Não se enganem, Martin Scorsese continua o mesmo! Ainda bem. Por mais que Assassinos da Lua das Flores, seu mais recente longa-metragem, se desenvolva em torno da nação indígena dos Osage, o cineasta nova-iorquino segue fiel a temas recorrentes em sua obra: crime organizado como consequência direta do capitalismo nos Estados Unidos, corrupção endêmica, culpa (ou a ausência dela) e família como um dos berços de todos esses males.

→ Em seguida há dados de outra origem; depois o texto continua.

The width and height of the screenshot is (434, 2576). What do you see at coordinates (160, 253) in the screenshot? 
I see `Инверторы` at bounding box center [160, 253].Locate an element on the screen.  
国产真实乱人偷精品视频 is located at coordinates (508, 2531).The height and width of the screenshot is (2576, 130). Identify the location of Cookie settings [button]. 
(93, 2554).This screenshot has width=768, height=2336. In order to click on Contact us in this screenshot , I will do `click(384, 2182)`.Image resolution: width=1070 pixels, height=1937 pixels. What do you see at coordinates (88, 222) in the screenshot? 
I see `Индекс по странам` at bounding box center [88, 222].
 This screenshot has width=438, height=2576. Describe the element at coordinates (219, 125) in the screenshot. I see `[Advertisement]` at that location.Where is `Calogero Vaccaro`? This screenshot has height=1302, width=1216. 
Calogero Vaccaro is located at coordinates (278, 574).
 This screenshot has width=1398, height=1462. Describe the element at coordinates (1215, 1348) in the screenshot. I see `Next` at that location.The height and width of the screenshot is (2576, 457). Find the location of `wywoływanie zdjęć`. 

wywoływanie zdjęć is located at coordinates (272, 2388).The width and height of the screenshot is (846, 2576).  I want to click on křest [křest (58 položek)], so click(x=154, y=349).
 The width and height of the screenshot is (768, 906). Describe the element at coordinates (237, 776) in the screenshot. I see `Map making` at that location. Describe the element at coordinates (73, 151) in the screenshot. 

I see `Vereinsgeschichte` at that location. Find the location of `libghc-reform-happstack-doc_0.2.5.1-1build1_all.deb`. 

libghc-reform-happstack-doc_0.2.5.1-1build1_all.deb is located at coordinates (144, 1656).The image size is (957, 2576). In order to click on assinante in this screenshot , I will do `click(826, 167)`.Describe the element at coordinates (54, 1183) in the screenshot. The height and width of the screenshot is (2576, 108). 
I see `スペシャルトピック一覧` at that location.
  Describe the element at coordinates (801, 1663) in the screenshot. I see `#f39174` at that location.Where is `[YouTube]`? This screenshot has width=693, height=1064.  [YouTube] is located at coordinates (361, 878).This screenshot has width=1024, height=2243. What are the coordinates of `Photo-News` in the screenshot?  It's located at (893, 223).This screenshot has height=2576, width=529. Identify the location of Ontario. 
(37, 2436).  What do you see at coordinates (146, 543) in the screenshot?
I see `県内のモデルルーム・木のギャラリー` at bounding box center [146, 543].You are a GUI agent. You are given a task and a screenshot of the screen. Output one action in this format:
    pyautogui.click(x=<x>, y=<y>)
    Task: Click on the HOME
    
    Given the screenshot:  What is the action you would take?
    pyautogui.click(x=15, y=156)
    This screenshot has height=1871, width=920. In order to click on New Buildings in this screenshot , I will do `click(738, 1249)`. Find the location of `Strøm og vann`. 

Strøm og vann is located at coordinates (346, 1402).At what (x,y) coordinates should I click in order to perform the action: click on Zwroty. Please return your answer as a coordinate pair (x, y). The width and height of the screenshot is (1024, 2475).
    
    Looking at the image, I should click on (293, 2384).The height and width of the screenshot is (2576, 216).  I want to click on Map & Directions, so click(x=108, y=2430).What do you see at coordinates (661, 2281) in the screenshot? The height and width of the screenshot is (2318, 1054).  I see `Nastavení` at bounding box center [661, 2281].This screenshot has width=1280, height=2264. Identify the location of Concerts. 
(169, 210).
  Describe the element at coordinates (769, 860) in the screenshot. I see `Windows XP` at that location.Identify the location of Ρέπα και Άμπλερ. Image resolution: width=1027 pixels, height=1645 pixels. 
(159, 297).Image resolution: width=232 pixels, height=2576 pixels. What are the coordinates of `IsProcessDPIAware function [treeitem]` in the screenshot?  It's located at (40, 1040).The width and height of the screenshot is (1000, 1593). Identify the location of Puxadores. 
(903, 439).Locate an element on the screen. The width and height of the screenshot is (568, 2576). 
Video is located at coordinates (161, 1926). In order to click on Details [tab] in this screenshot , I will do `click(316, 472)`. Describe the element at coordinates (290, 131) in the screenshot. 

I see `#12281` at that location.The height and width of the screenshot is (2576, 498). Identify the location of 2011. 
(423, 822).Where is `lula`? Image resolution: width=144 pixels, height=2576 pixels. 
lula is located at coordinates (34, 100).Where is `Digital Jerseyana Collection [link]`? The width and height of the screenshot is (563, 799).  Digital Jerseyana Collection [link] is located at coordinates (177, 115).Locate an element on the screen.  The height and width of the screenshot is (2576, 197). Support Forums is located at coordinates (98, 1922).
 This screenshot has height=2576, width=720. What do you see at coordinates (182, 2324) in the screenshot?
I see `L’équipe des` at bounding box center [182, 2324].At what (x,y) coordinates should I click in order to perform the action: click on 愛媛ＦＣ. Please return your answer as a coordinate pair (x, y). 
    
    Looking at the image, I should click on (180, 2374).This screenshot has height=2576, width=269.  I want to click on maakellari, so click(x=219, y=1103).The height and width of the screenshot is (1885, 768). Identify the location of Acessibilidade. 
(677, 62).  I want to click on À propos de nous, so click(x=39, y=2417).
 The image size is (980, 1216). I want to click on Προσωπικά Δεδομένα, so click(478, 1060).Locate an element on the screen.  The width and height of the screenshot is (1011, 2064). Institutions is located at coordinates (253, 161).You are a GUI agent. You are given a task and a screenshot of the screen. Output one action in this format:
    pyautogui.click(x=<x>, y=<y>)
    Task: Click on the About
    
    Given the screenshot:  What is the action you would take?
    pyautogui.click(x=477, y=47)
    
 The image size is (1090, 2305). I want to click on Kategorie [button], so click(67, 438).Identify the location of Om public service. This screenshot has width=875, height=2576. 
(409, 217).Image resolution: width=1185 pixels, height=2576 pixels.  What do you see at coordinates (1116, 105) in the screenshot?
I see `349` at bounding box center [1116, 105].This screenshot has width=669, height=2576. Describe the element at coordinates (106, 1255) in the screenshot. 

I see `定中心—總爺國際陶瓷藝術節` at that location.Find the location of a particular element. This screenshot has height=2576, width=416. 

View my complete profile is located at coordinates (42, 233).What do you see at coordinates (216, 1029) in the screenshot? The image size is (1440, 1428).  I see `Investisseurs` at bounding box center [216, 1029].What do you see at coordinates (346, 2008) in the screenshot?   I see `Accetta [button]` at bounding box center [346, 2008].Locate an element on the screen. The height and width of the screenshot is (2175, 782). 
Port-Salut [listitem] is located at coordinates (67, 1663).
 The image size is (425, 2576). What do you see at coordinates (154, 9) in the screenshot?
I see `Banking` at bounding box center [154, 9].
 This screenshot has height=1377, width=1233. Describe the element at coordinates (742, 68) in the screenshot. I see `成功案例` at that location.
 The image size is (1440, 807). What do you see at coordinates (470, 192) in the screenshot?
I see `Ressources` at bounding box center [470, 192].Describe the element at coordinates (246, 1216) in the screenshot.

Logo no início do filme, Robert De Niro e Leonardo DiCaprio, os dois atores mais recorrentes e icônicos na filmografia de Scorsese, protagonizam um momento-chave na trama. De Niro, vestido com o imaculado traje branco de William Hale, rico negociante de gado, recebe o sobrinho, Ernest Buckhart, vivido por DiCaprio, um sujeito ambíguo, que oscila entre ser um idiota útil e um vigarista em busca de uma grande oportunidade.
Hale assume o papel de mentor nessa jornada do herói às avessas, perversa. Dá a Buckhart as lições fundamentais da exploração – seja ela da terra, da humanidade, ou, em última análise, do capitalismo selvagem. Esse modus operandi vale tanto para as terras de Oklahoma, no sudoeste dos Estados Unidos do início do século 20, quanto para as sagas mafiosas exploradas em outros filmes de Scorsese, como Bons Companheiros, Cassino e O Irlandês.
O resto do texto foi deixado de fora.